Rita El Khayat al Sorrento Meeting 2012: “Giovani, catene deboli del Mediterraneo”

rita-el-khayat-sorrento-meeting-2012I giovani e le donne sono le catene deboli della sponda sud del Mediterraneo, un’area dove regna disoccupazione, lavoro precario, diseguaglianza tra i sessi.
Così Rita El Khayak, tra le più note intellettuali marocchine, psichiatra, autrice di 36 libri, ospite alla seconda edizione del Sorrento Meeting, l’evento economico internazionale promosso dall’Obi, che si chiude oggi all’Hilton Sorrento Palace con un focus dedicato ai giovani.

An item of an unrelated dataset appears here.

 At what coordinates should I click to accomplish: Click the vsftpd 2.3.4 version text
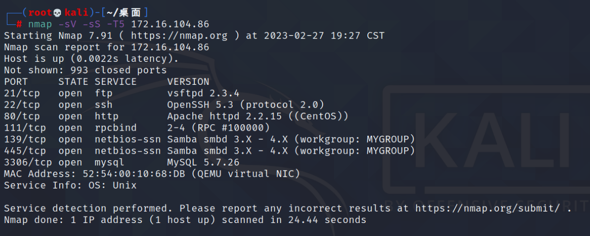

“La cattiva istruzione e la formazione professionale dei giovani è dovuta anche al fatto che le dittature hanno fatto di loro individui malavitosi affetti da problemi familiari, sessuali ed affettivi – ha aggiunto El Khayat – Spesso si danno alla droga per fuggire alla loro misera realtà. La corruzione è sovrana e l’ingiustizia sociale vieta ai giovani di avere una vita giusta e onesta”.
Per l’autrice de “Il Complesso di Medea, le madri mediterranee”, i problemi delle donne sono legati a quelli dei giovani. “Sono le donne, infatti, le responsabili dell’istruzione dei figli – ha aggiunto dal palco del Sorrento Meeting – Nei paesi arabi, il patriarcato penalizza la condizione della donna, e di conseguenza dei giovani. Le donne arabe sono le più analfabete del mondo intero, sono costrette a sposarsi in fretta, ed essere solo madri. Fin quando queste donne vivranno questa condizione i paesi islamici non evolveranno”.
La primavera araba, ha aggiunto, non ha mantenuto le sue promesse, non è stata in grado di mutare questa situazione.
Poi l’appello: “I Paesi dell’Europa devono unire gli sforzi per tendere la mano a quelli dei Mezzogiorni del Mediterraneo, dando avvio a scambi su base egualitaria e condividendo il processo di democratizzazione. Solo così si potrà salvare il mondo”.